Qui dit collection d’entreprise suisse ne dit pas nécessairement tropisme helvétique. Riche d’environ mille deux cents œuvres, la Banque du Gothard a dès le départ mis l’accent sur la scène helvète, alors peu connue, puis dans un second temps sur la photographie. Nationale Suisse s’est elle aussi focalisée sur les artistes du cru et acquiert des plasticiens internationaux seulement lorsqu’ils ont, de près ou de loin, engagé un rapprochement avec la Suisse. « Cela évite de se noyer dans un contexte international et de ne pas avoir d’image nette, explique Andreas Karcher. Il existe ici des artistes exceptionnels et de plus en plus reconnus à l’étranger. Nous voulons refléter l’art suisse à travers une ligne internationale. » Swiss Re avait initialement commencé avec les artistes locaux, mais le développement de ses activités internationales l’a poussée à diversifier ses achats. De fait, les artistes suisses ne représentent plus que 50 % à 60 % de sa collection. Idem pour la Bâloise, qui, à la suite de son implantation internationale, a sensiblement élargi ses choix. L’ouverture de nouveaux bureaux à Hongkong et Shanghaï a conduit BSI à entamer une collection d’art contemporain chinois. « Chaque fois qu’on ouvre un bureau, on veut que l’art soit en relation avec le contexte de la ville et l’architecture du bâtiment », souligne Silvia Panerai.

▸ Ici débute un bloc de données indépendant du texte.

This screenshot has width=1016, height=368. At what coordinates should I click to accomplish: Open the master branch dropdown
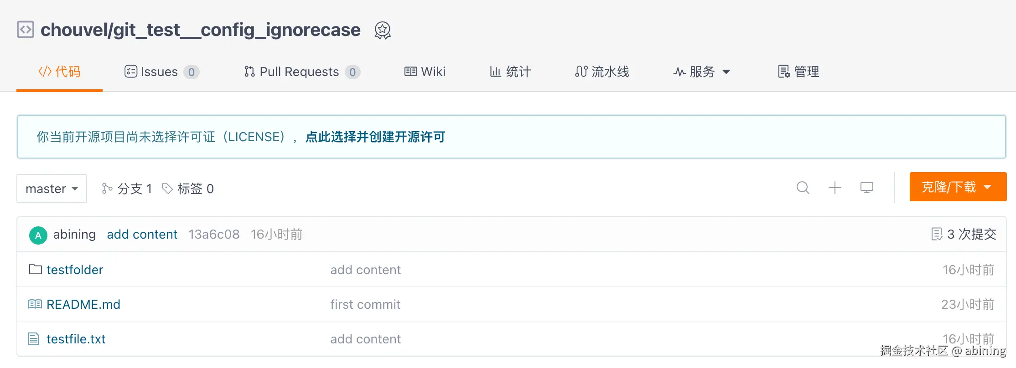click(x=52, y=189)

« Perspective de croissance »
Exception faite de Migros, qui affiche un budget annuel d’acquisition de 250 000 francs suisses (154 000 euros) pour son musée, les entreprises restent discrètes sur leurs dépenses. Tout juste Nationale Suisse indique-t-elle que les achats dépassent rarement les 15 000 francs suisses. La Bâloise s’est pour sa part concentrée sur les œuvres sur papier, en partie parce que les prix sont plus abordables. Le Migros Museum (Zurich) achète quant à lui de cinq à huit œuvres par an, essentiellement des installations ou des suites produites spécifiquement à l’occasion des expositions, le rythme des achats dépendant de celui des expositions. La chute du dirigeant d’UBS, Marcel Ospel, et la perte de 12 milliards d’euros au premier trimestre influeront-ils sur le rythme d’acquisition de la banque ? « La collection est un projet à long terme, et les résultats de la société n’ont pas d’influence directe, affirme Rudolf Bürgin, porte-parole d’UBS. Ce n’est pas du jour au lendemain que nous allons changer notre politique et nous ne comptons pas suspendre les achats cette année. » Chez Migros, les subventions octroyées à la section mécénat, baptisée « Migros Kulturprozent », sont liées au chiffre d’affaires de la société. « Cette contribution annuelle est accordée même en temps de récession dans le commerce au détail », précise toutefois Heike Munder, directrice du musée.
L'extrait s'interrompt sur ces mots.